(Source data)
▬▬▬▬▬▬
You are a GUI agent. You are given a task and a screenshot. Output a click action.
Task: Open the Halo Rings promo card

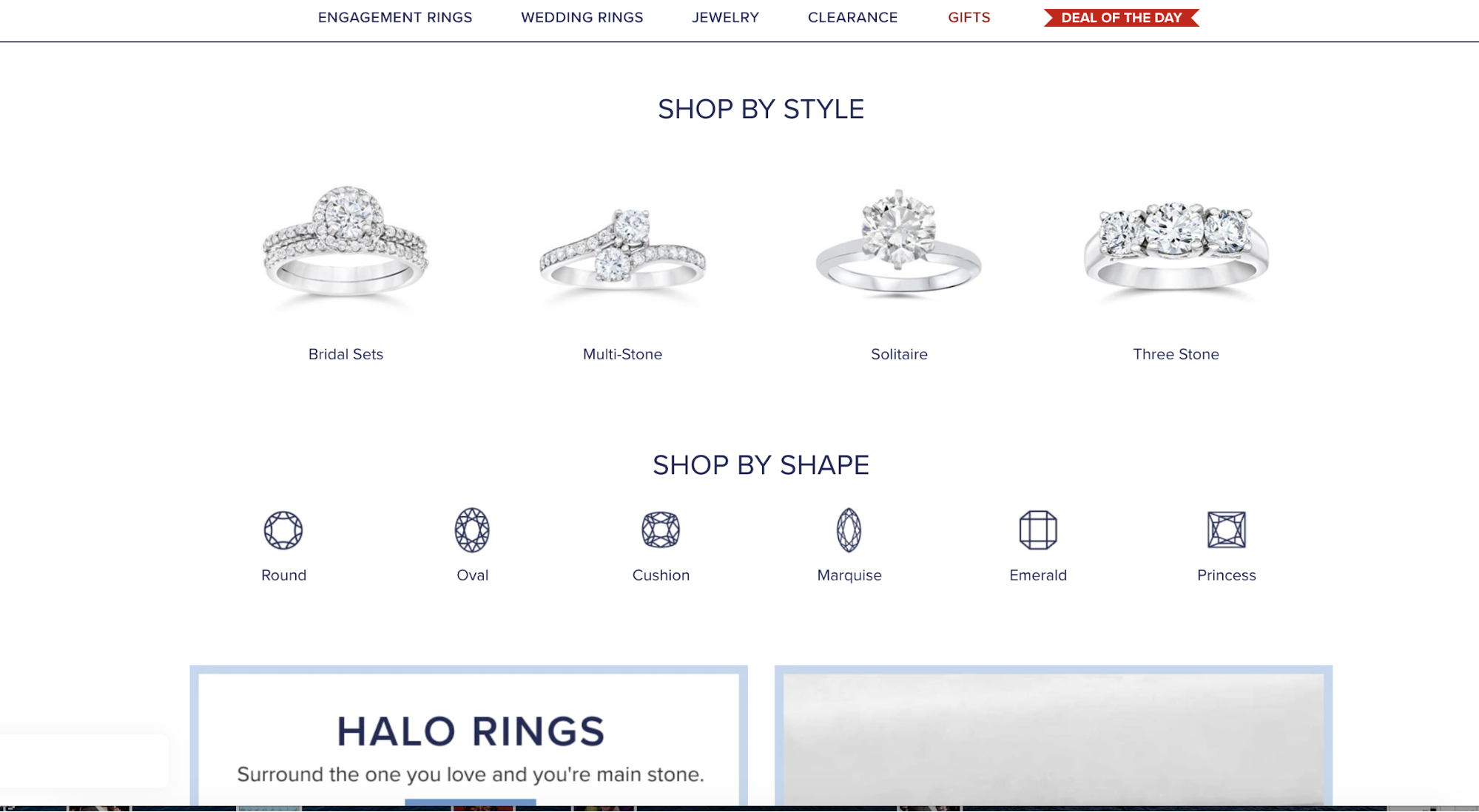click(469, 735)
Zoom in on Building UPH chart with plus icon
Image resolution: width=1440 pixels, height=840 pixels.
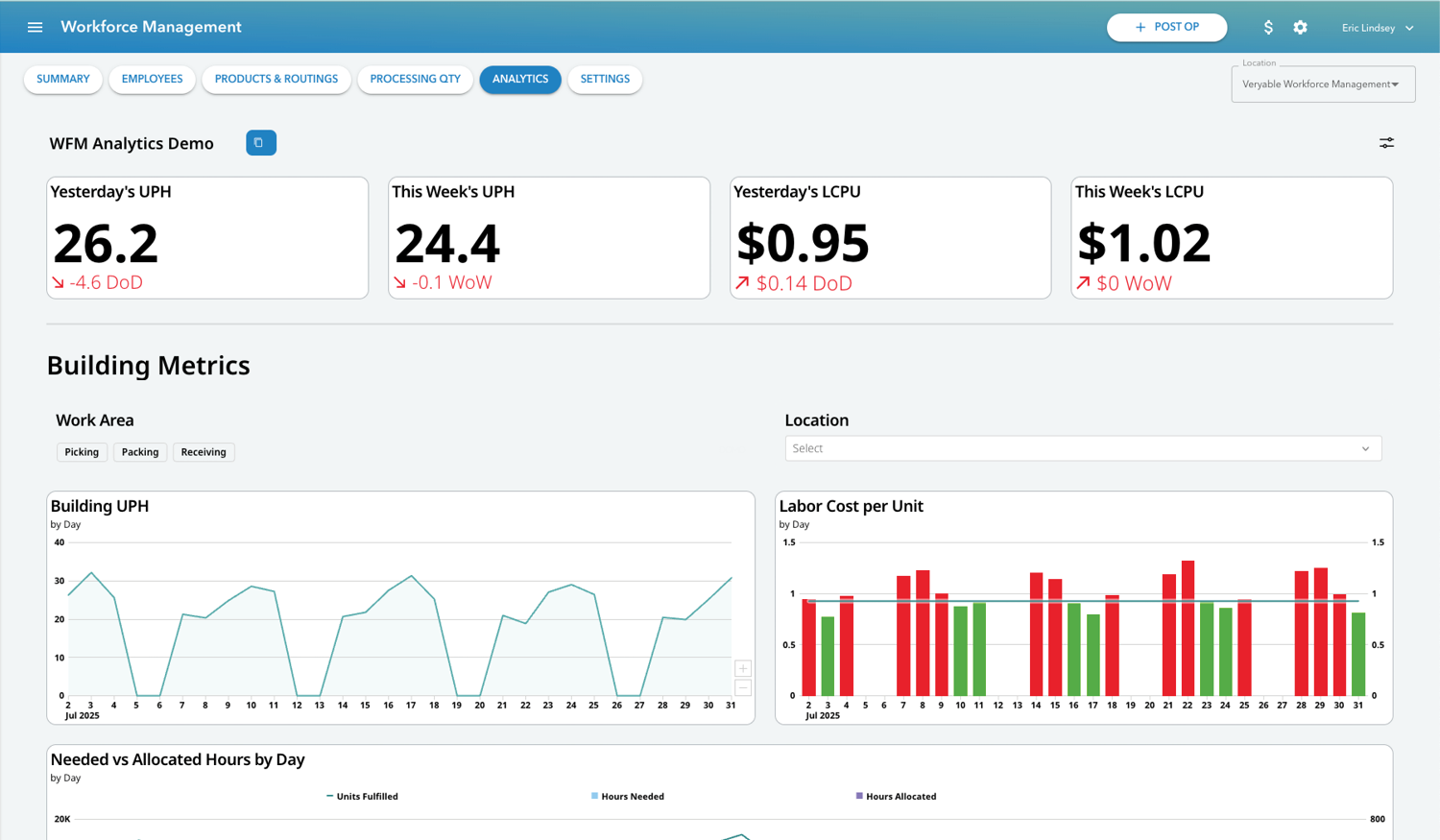coord(742,667)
▬▬▬▬▬▬
* **Task to carry out**
Starting at the line that contains "Task: Open the Halo Rings promo card", retype each line through the end of the data exactly, and leave out every picture.

* **Answer space**
Task: Open the Halo Rings promo card

click(469, 735)
Zoom in on Building UPH chart with plus icon
Image resolution: width=1440 pixels, height=840 pixels.
coord(742,667)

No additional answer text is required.